Takwa: Alat Ukur Manusia Yang Sebenarnya..

Dulu, saya mengukur keshalihan orang lewat seberapa sakti dia. Maklumlah, bacaan saya waktu remaja (selain alternative healing dll) adalah semua yang bertema kesaktian dan hal hal yang super ajaib.

Waktu berlalu, lalu muncul orang orang kaya dengan basis kekuatan spiritual. Latah, saya pun mengagumi dan walaupun tidak secara frontal, secara bawah sadar saya menganggap orang orang kaya dan Islami ini, adalah mereka yang diridhaiNya.

Yang nggak kaya atau miskin, itu nggak masuk hitungan. Sebab saya beranggapan doa mereka nggak ampuh. 

Saya mikir, kalau mereka beneran dekat pada Allah, kenapa urusan duit saja mereka nggak seperti para Billionaire yang lain? :D

Sampai akhirnya (setelah terus belajar dan melihat kenyataan) saya aware dan benar benar paham bahwa Allah itu tidak mengukur manusia dari seberapa besar nilai aset, passive income atau seberapa bebas manusia secara finansial.

Juga tidak lewat seberapa terkenal seseorang itu.

Kalau memang alat ukurnya cuman kekayaan, berarti Allah itu nggak adil dong? Jadi yang berhak mendapat ridhaNya cuman orang orang kaya gitu? Buset dah, kapitalis banget berarti ya Allah itu wkkkkkkk

Kaya itu menurut saya pribadi sih harus, sebab dengan kekayaan, kita bisa lebih banyak membantu orang lain dan memiliki lebih banyak pilihan dalam menikmati hidup.

Orang yang kaya juga, nggak mudah dikontrol dan diperalat pihak pihak yang berkepentingan. 

Sebab dia sendiri sudah kaya dan nggak butuh belas kasihan orang lain. Kekayaan itu, ditangan orang orang yang cerdas, baik dan bertakwa, akan menjadi tools super dahsyat untuk bisa mengubah dunia jadi lebih keren.

Tetapi, bagaimana dengan orang orang yang sudah berusaha keras habis habisan lahir batin tapi memang takdirnya cuman sedang sedang saja atau bahkan cenderung kekurangan?

Untunglah alat ukur Allah itu udah adil, yaitu nggak melihat itu semua melainkan satu parameter saja yaitu Takwa.

Apa itu Takwa? 

Yang jelas bukan jenis pakaian pas kita mau ke mesjid :D

Makna umumnya adalah melakukan apa yang diperintahkanNya dan menjauhi laranganNya.

Makna detilnya?

Nah yang ini silakan belajar sendiri ya, panjang banget soalnya penjabaran dan aplikasinya diantaranya menyangkut urusan akhlakul kariimaah :D

Nah para praktisi takwa ini, jika dia kaya, dia tidak akan merendahkan orang lain.
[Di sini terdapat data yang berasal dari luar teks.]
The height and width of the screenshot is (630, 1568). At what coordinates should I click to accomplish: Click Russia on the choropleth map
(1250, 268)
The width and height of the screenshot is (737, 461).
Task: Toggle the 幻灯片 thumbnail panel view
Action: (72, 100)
Jika dia sedang sedang saja atau kekurangan, dia tidak akan kehilangan harga dirinya dan merendahkan diri dihadapan orang orang yang lebih kaya atau terkenal.

Sebab dia benar benar sadar, kalau parameternya Allah bukan itu semua :)

Saktinya minta ampun pun, bukan jaminan Allah pasti ridha.

Kayanya luar biasa dahsyat pun juga gada garansi Allah sudah pasti sayang.

Terkenal gila gilaan juga, bukan sebuah surat keputusan resmi bahwa dia itu takwa ;)

Maka, para praktisi takwa adalah mereka yang hatinya tenang, relax, penuh rasa keberserahan diri padaNya, serta rasa percaya diri illahiyyah yang lembut, tanpa melihat seberapa tinggi level alat ukur duniawi yang secara umum dianut banyak manusia lainnya :)

Silakan perbaiki diri kita dan terus berusaha menjadi lebih kaya lagi dan lebih bermanfaat lagi bagi sebanyak mungkin manusia lainnya.

Tapi tetap relax, bahwa itu semua bukan parameter utama dariNya.

Jadi, mari kita lebih fokus pada takwa. Sebab hanya yang satu itulah yang benar benar menjadi alat ukur diriNya Yang Maha Absolute Tiada Batas Kekayaan dan KekuasaanNya :)

Semoga bermanfaat dan Salam :)

Fahmy Arafat Daulay 

Pekalongan, 10 Oktober 2018, Pagi Hari Jelang Siang.